• TASK INSTRUCTIONS:
Of the lines below, write out exactly those from the line with "2017 (184, 620)" through the line with "2016 (184, 660)", both included, and skip the rest.

Segment Start: EXERCISE DATA

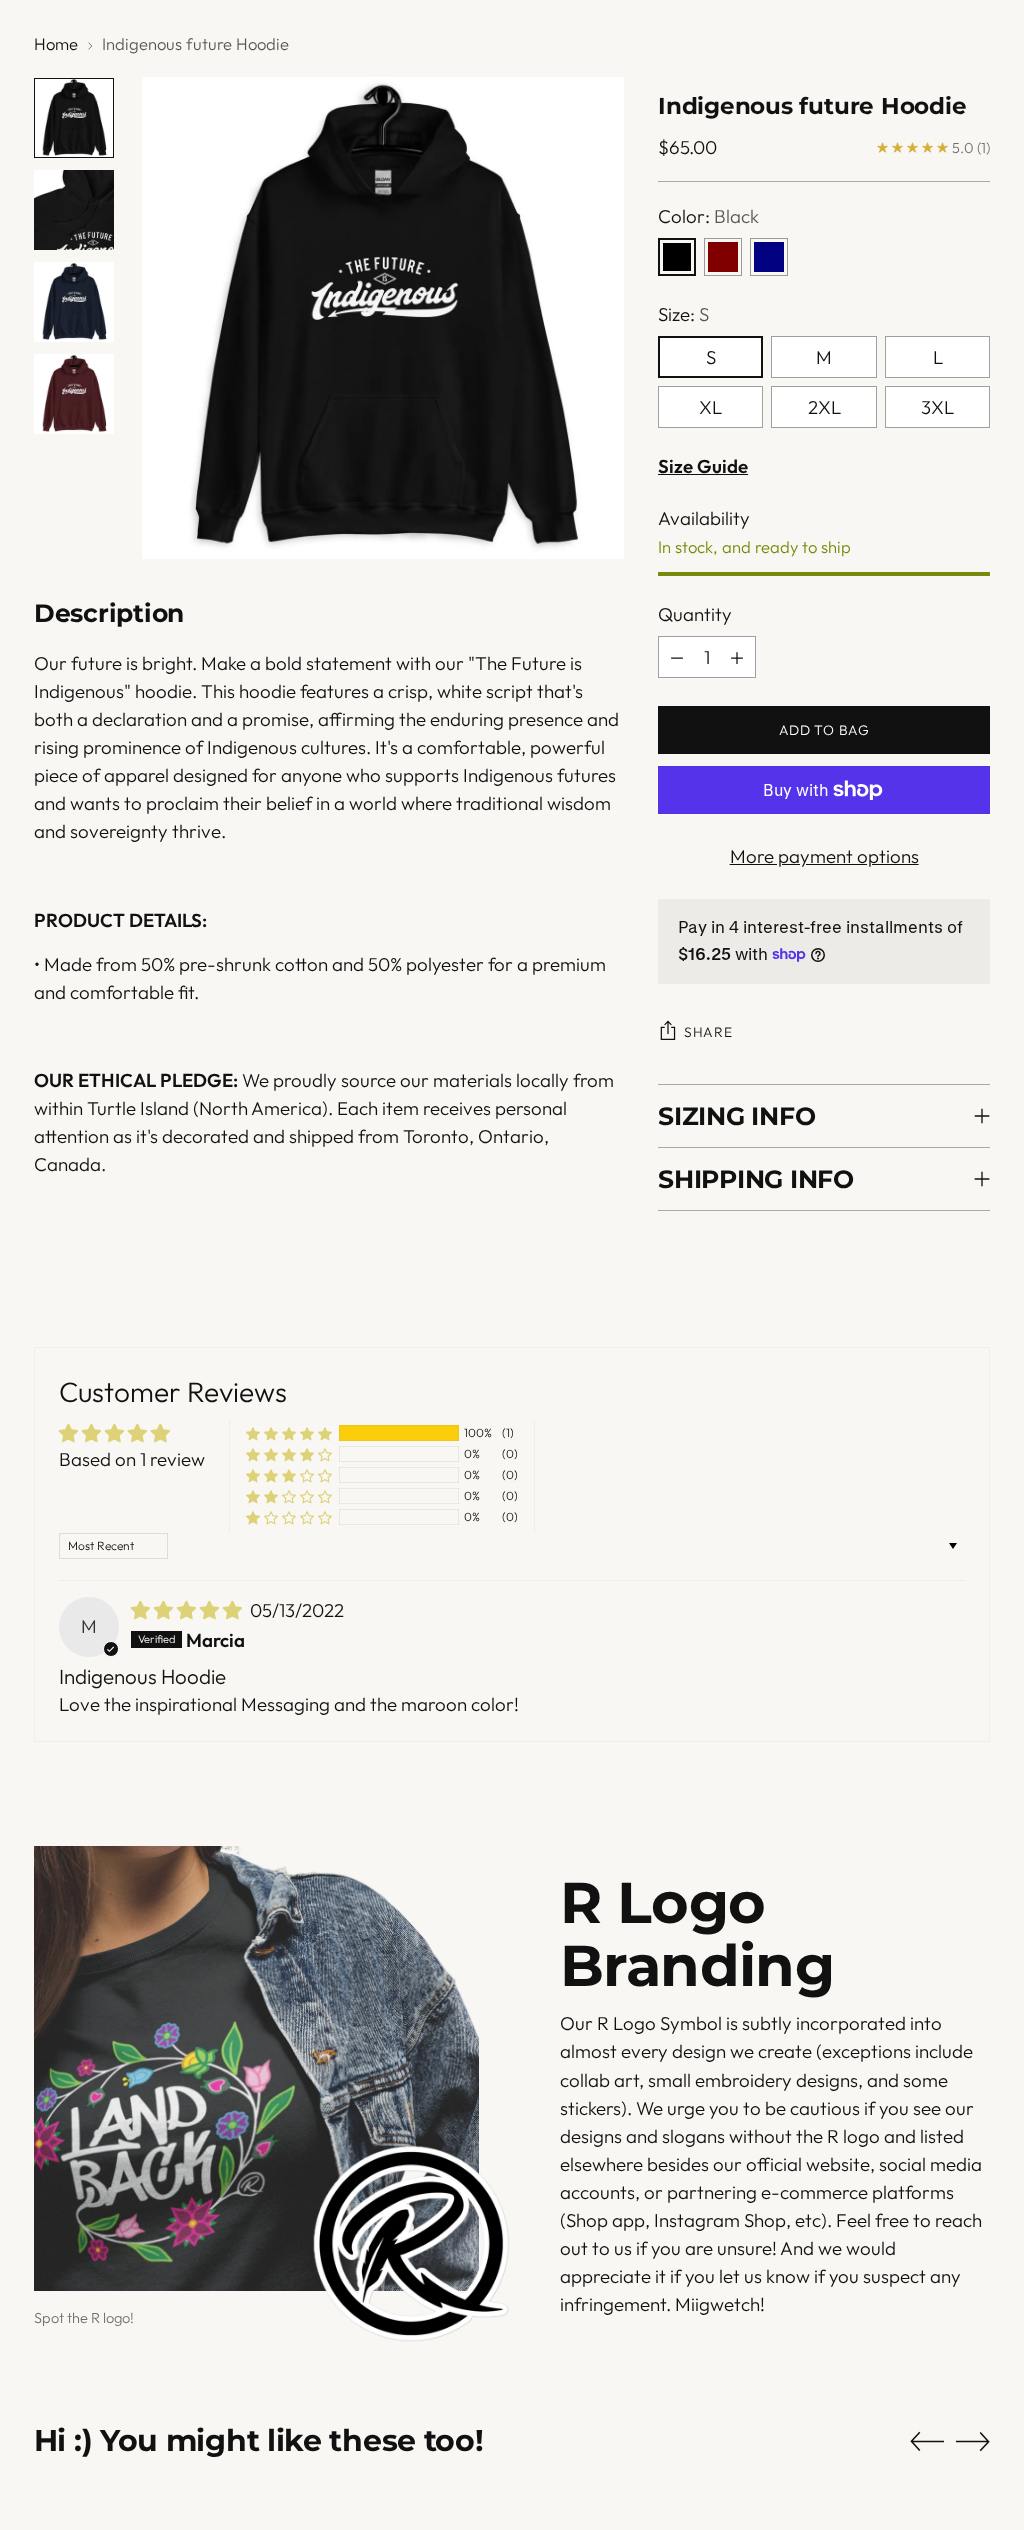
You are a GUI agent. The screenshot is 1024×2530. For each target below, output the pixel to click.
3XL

Segment End: EXERCISE DATA
Segment Start: EXERCISE DATA

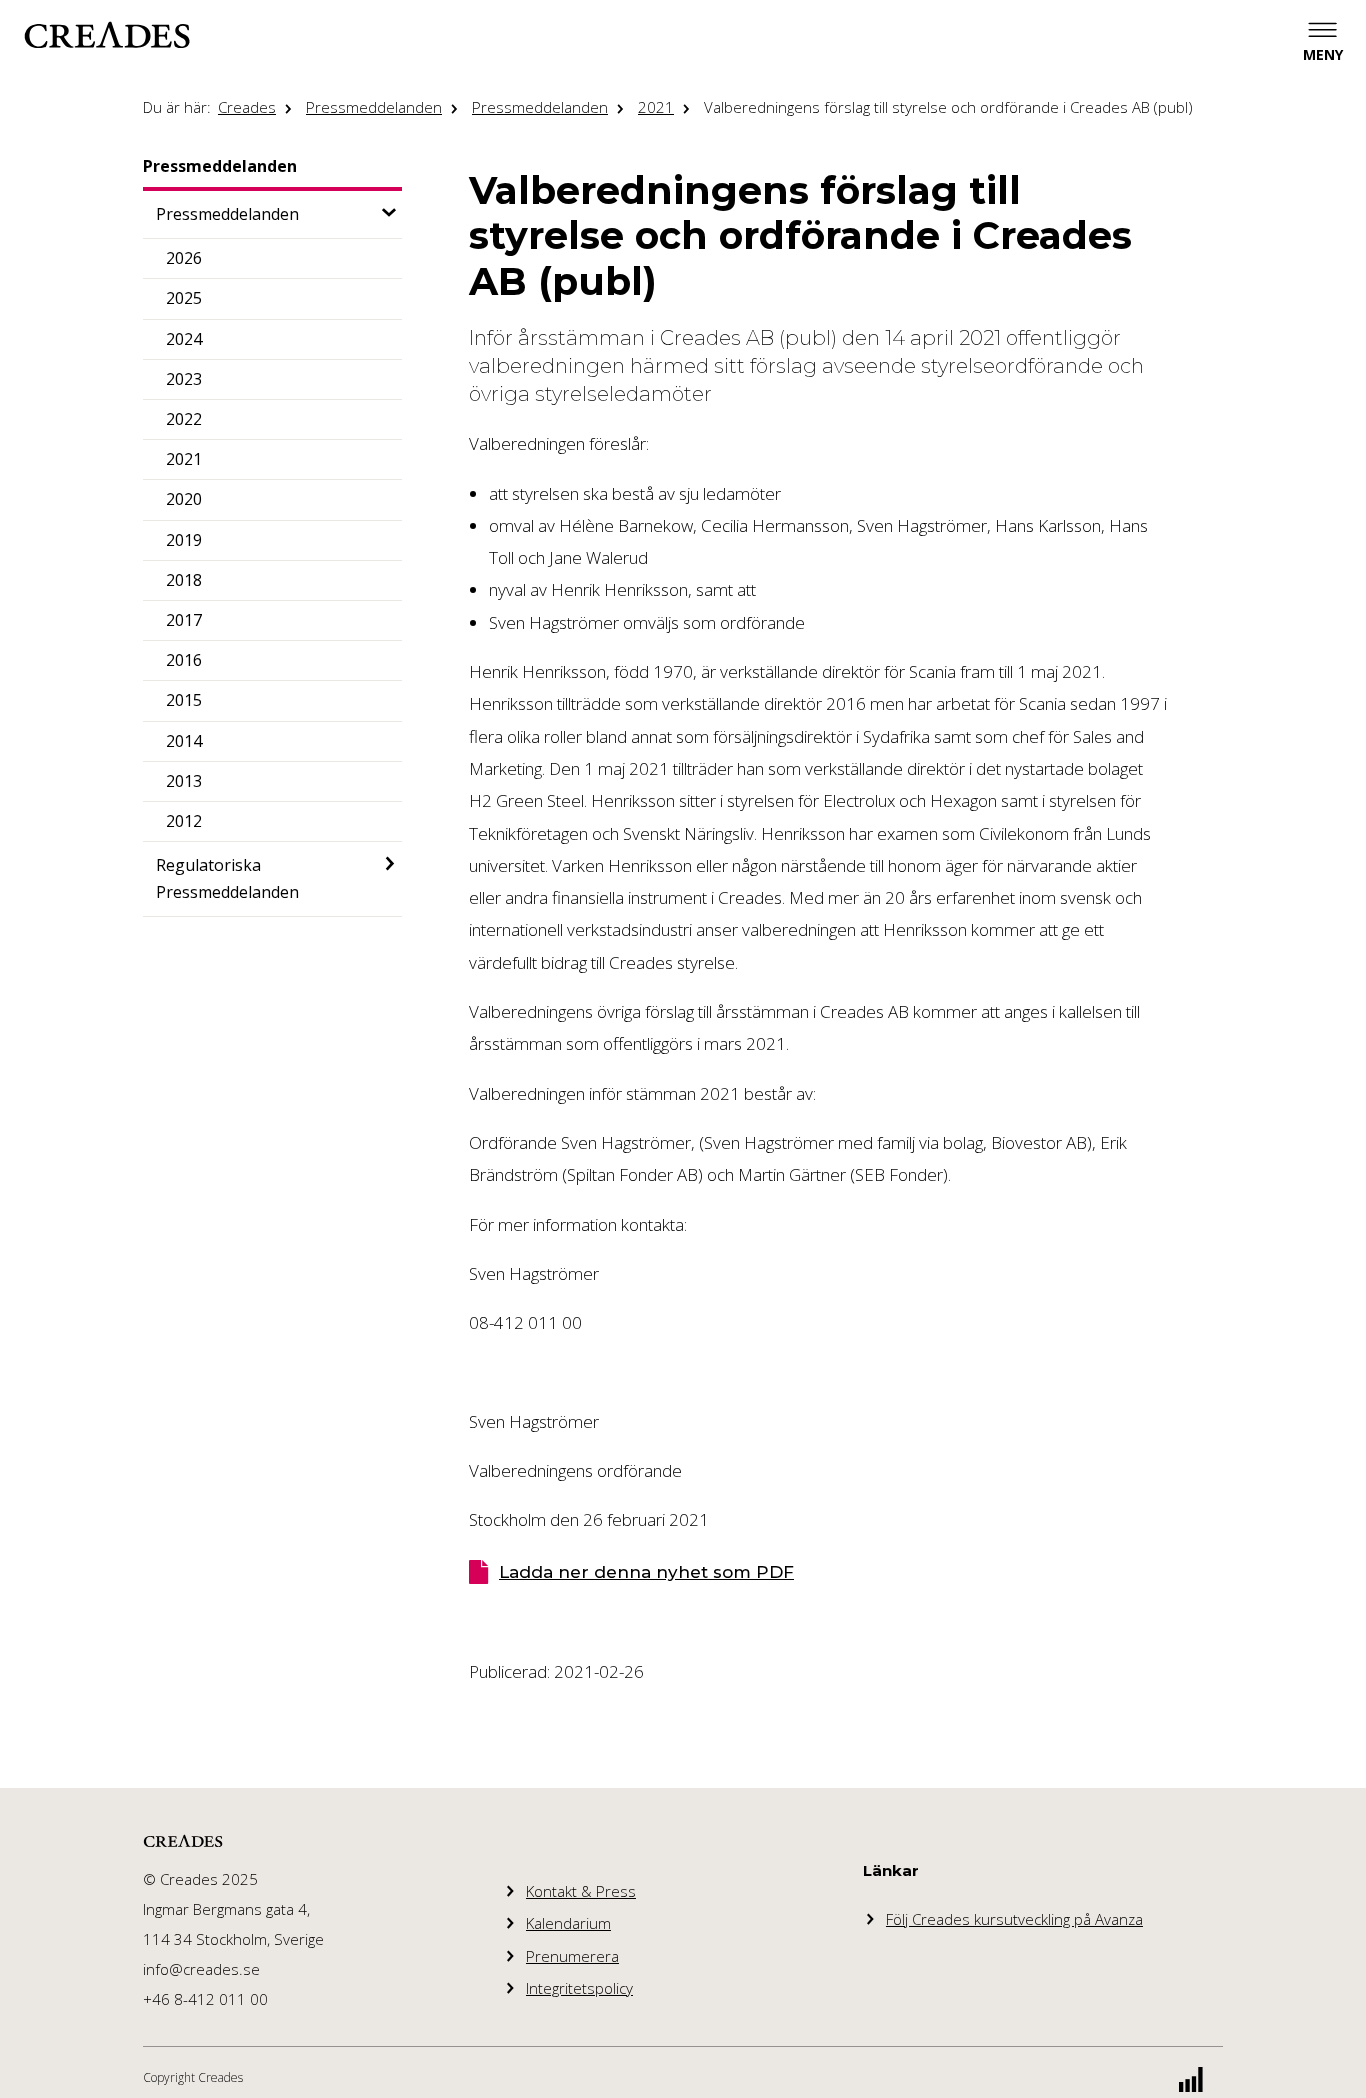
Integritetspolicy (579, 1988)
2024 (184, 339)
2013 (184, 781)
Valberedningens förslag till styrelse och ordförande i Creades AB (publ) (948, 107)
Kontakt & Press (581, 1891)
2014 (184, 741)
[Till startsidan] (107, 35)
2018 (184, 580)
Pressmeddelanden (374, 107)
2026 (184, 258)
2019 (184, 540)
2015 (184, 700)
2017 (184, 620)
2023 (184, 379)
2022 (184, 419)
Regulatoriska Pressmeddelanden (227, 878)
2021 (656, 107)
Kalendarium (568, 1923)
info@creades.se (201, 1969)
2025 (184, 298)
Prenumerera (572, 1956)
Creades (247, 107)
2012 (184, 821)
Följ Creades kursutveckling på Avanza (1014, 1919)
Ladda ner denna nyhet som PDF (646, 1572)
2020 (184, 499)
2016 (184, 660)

Segment End: EXERCISE DATA

• WRITTEN SOLUTION:
2017 (184, 620)
2023 (184, 379)
2022 (184, 419)
Regulatoriska Pressmeddelanden (227, 878)
2021 (656, 107)
Kalendarium (568, 1923)
info@creades.se (201, 1969)
2025 (184, 298)
Prenumerera (572, 1956)
Creades (247, 107)
2012 (184, 821)
Följ Creades kursutveckling på Avanza (1014, 1919)
Ladda ner denna nyhet som PDF (646, 1572)
2020 (184, 499)
2016 (184, 660)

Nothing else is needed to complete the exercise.